**Task to complete:** Copy every line in the records below that contains the word "computer".

**Task input:**
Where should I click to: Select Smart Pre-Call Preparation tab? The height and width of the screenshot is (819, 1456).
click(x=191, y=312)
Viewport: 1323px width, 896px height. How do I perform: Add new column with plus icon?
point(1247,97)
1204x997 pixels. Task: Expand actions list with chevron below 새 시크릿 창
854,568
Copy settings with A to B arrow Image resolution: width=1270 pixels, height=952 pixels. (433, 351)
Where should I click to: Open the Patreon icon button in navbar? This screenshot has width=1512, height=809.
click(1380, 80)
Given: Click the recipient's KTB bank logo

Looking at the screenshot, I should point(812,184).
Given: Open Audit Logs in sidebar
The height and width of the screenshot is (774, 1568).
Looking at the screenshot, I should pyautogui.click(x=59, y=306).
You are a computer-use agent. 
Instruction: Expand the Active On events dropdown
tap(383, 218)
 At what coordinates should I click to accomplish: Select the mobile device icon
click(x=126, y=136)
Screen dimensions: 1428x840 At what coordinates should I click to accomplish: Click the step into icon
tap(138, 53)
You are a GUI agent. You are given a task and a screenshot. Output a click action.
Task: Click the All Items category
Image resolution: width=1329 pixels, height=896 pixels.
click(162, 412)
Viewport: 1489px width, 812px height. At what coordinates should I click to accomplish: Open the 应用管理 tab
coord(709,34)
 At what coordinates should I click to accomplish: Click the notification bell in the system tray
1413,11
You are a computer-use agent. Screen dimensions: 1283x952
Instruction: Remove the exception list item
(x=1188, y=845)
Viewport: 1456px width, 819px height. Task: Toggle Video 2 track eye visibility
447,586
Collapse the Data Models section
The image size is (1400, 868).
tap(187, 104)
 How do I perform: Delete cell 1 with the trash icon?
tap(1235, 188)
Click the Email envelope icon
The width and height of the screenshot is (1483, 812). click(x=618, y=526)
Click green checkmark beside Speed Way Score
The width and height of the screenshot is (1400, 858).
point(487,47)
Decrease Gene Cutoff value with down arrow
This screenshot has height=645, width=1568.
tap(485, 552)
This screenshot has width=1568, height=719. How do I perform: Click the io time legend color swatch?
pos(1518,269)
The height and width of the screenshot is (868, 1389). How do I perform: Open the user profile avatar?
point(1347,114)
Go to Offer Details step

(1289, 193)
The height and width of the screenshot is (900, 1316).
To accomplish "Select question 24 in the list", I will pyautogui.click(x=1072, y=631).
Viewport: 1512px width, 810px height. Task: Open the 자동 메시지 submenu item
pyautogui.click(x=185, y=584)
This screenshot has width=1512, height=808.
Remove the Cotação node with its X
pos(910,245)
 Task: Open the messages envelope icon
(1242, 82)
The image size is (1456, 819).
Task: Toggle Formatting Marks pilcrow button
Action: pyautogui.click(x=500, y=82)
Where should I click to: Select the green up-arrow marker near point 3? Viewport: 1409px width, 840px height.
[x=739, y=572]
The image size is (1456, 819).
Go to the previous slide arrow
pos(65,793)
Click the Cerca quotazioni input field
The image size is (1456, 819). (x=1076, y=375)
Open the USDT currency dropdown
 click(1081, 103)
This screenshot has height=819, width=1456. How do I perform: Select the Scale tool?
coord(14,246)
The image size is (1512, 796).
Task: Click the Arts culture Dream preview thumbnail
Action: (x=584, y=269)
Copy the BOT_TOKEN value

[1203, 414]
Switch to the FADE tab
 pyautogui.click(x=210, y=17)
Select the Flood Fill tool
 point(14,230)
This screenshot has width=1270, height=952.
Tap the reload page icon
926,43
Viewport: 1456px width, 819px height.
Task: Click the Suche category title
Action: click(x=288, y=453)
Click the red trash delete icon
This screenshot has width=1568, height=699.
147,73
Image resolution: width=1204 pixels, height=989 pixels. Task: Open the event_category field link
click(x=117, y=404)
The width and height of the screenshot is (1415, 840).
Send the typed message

**Response box:**
You are a computer-use agent. 
You are a computer-use agent. Screen dimensions: 1283x952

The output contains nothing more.